- YOUR INSTRUCTIONS:
The full set of entries must be copied exactly.

[Dataset records]
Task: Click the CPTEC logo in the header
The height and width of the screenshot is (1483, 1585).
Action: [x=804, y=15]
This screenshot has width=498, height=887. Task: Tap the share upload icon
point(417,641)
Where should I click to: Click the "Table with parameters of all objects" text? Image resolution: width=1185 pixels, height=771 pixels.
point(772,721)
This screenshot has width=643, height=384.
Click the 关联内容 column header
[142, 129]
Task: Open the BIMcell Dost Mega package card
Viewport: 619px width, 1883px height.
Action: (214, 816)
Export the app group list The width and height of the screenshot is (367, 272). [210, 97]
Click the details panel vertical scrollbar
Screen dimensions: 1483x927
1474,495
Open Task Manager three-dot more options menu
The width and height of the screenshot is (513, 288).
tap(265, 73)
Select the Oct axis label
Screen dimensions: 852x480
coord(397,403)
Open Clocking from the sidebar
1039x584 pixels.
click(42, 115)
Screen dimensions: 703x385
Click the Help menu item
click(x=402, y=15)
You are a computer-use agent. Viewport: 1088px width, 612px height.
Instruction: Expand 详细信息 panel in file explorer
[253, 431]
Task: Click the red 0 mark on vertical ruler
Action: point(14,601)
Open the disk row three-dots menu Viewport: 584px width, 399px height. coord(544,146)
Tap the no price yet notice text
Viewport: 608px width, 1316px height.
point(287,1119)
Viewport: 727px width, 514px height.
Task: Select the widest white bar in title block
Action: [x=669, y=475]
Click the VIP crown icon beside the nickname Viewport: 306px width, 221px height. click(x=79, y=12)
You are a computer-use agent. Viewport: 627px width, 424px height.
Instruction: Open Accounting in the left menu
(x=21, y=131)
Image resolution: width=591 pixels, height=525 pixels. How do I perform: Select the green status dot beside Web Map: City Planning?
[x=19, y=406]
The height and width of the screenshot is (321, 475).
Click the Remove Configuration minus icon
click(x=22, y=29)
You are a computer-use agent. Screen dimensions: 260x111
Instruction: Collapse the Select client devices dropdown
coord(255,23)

- OUTPUT OF THE TASK:
Task: Click the CPTEC logo in the header
The height and width of the screenshot is (1483, 1585).
Action: [x=804, y=15]
This screenshot has width=498, height=887. Task: Tap the share upload icon
point(417,641)
Where should I click to: Click the "Table with parameters of all objects" text? Image resolution: width=1185 pixels, height=771 pixels.
point(772,721)
This screenshot has width=643, height=384.
Click the 关联内容 column header
[142, 129]
Task: Open the BIMcell Dost Mega package card
Viewport: 619px width, 1883px height.
Action: (214, 816)
Export the app group list The width and height of the screenshot is (367, 272). [210, 97]
Click the details panel vertical scrollbar
Screen dimensions: 1483x927
1474,495
Open Task Manager three-dot more options menu
The width and height of the screenshot is (513, 288).
tap(265, 73)
Select the Oct axis label
Screen dimensions: 852x480
coord(397,403)
Open Clocking from the sidebar
1039x584 pixels.
click(42, 115)
Screen dimensions: 703x385
Click the Help menu item
click(x=402, y=15)
You are a computer-use agent. Viewport: 1088px width, 612px height.
Instruction: Expand 详细信息 panel in file explorer
[253, 431]
Task: Click the red 0 mark on vertical ruler
Action: point(14,601)
Open the disk row three-dots menu Viewport: 584px width, 399px height. coord(544,146)
Tap the no price yet notice text
Viewport: 608px width, 1316px height.
point(287,1119)
Viewport: 727px width, 514px height.
Task: Select the widest white bar in title block
Action: [x=669, y=475]
Click the VIP crown icon beside the nickname Viewport: 306px width, 221px height. click(x=79, y=12)
You are a computer-use agent. Viewport: 627px width, 424px height.
Instruction: Open Accounting in the left menu
(x=21, y=131)
Image resolution: width=591 pixels, height=525 pixels. How do I perform: Select the green status dot beside Web Map: City Planning?
[x=19, y=406]
The height and width of the screenshot is (321, 475).
Click the Remove Configuration minus icon
click(x=22, y=29)
You are a computer-use agent. Screen dimensions: 260x111
Instruction: Collapse the Select client devices dropdown
coord(255,23)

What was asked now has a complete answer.